Provided data =>
↓↓↓

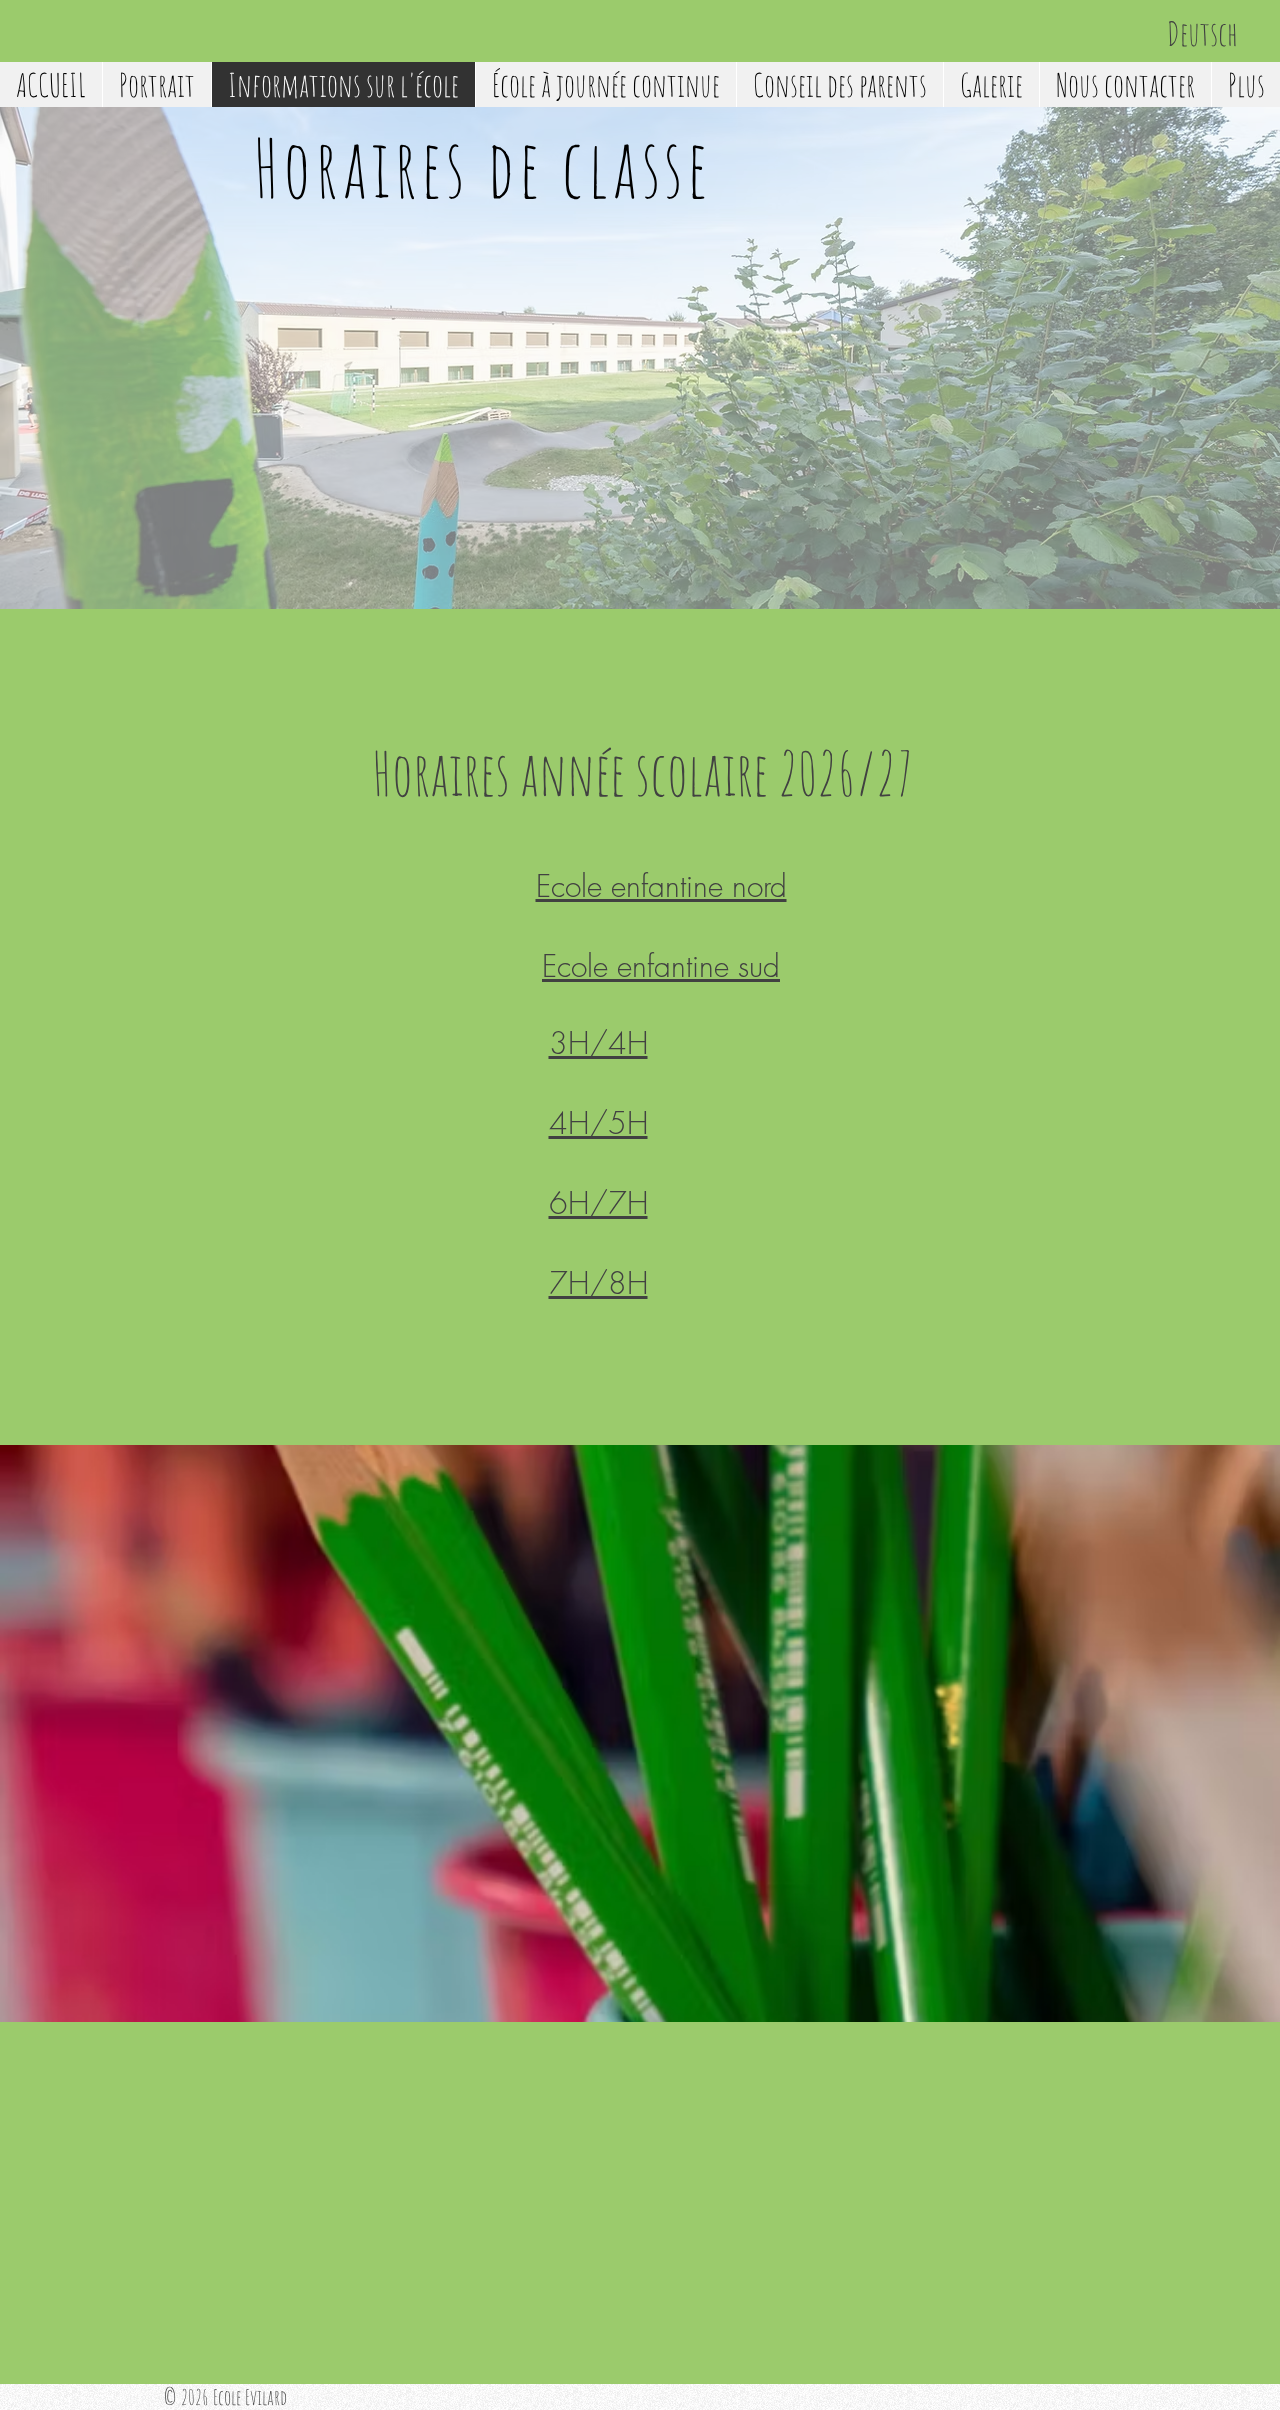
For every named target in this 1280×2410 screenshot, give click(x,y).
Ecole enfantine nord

↑↑↑
↓↓↓

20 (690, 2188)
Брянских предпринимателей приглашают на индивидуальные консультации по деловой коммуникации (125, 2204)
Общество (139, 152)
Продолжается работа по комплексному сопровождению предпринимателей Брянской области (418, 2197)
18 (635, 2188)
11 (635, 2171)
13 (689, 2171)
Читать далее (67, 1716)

↑↑↑

Problem statement =>
Reproduce exactly the stretch of the material above that starts at the line with "Продолжается работа по" and ends at the line with "Читать далее (67, 1716)", both included, and nothing else.

Reply to the exercise =>
Продолжается работа по комплексному сопровождению предпринимателей Брянской области (418, 2197)
18 (635, 2188)
11 (635, 2171)
13 (689, 2171)
Читать далее (67, 1716)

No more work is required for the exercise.